From a personal perspective, based on experiences with our pioneers in an institution with a long traditional history, much advice can be offered to faculties considering implementing a curriculum such as problem-based learning (PBL). Perhaps of most importance is that pioneer students should not feel like experimental subjects or 'guinea pigs', but rather as torch-bearers and ambassadors of the new programme whose constructive input is valued. They should, however, not be overloaded with evaluation, and they must benefit from their input into programme revision.
Criticism, rumours and misconceptions are detrimental – address them in the early stages of curriculum reform . To ensure buy-in, involve staff and students in the planning and development of the new programme from the outset, and update them regularly on the progress. Advertising well defined outcomes and objectives by which competency is to be assessed will allay fears regarding quality issues. Also critical is a dean or senior faculty leader who is perceived to be a major player driving the reform [3, 4].
Curriculum developers and organisers need clear insight (i.e. long-term planning) into the entire PBL curriculum, particularly if it is of shorter duration than the traditional programme. If registration is not suspended for one year (highly recommended), bear in mind that there will be two cohorts of final year students. Students in both curricula will need reassurance of equitable support in this year.
The year in which the pioneer students are studying must be well organised, with minimal disruption. Major modifications only serve to exacerbate uncertainty and provide sceptics with ammunition for criticism. Each year of the programme must be planned in advance as students will ask for details of what they can expect the following year.
As student learning is driven by the assessment and as their progress hinges on their success in the assessment, this aspect of the curriculum must be assigned priority, rather than leaving it to one of the last issues to be addressed in the reform . Explain the format and rationale for the assessment, as it will (or should) be different from what they are accustomed to.

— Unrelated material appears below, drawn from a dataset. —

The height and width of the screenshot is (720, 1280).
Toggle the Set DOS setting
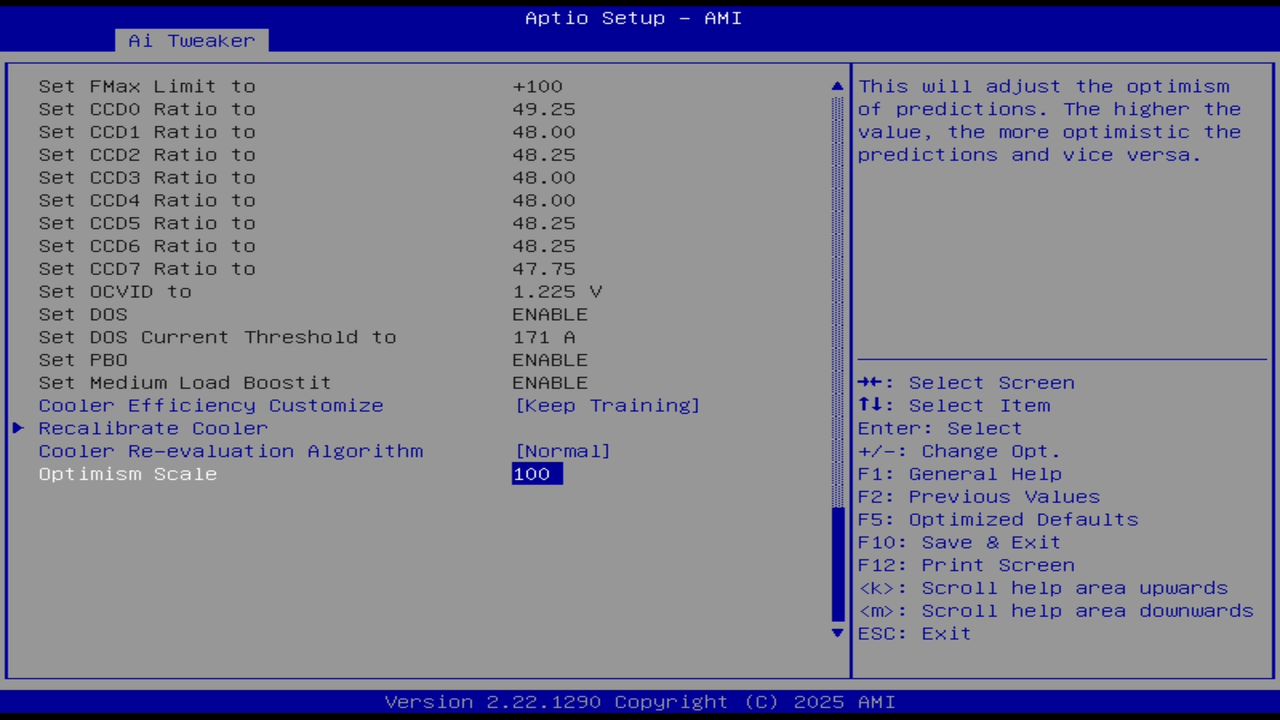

Providing pioneers with sufficient support (e.g. meetings with curriculum developers; assistance with self-directed learning skill; counselling) is of critical importance, as these students have no senior PBL colleagues to consult. Ideally, faculty mentors would be of great benefit to these students, but since the human resource capacity is often limited, interaction between students of the two curricula should be encouraged. Our research suggests that students from different curricula draw on each other's strengths, forming extensive informal student support networks. Faculties should capitalise on these interactions by formalising cross-curriculum peer support groups.

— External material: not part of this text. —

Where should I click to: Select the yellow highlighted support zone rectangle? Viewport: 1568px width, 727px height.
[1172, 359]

Students deserve the right to contribute to their curriculum. Engaging with pioneers as they progress through their studies provides not only valuable insight into their experiences as trail-blazers but also into those of their traditional curriculum colleagues. Just as pioneers need to be nurtured, traditional curriculum students deserve the same support during the phasing out of their curriculum. Documenting student perceptions during the simultaneous offering of dual curricula is certainly an area for future research as the handful of comparisons between the two curricula have, to date, concentrated on the outcomes (as opposed to the 'process') of programmes.
The author salutes the pioneer students of Curriculum 2001. You are truly trail-blazers from whom we have learnt much.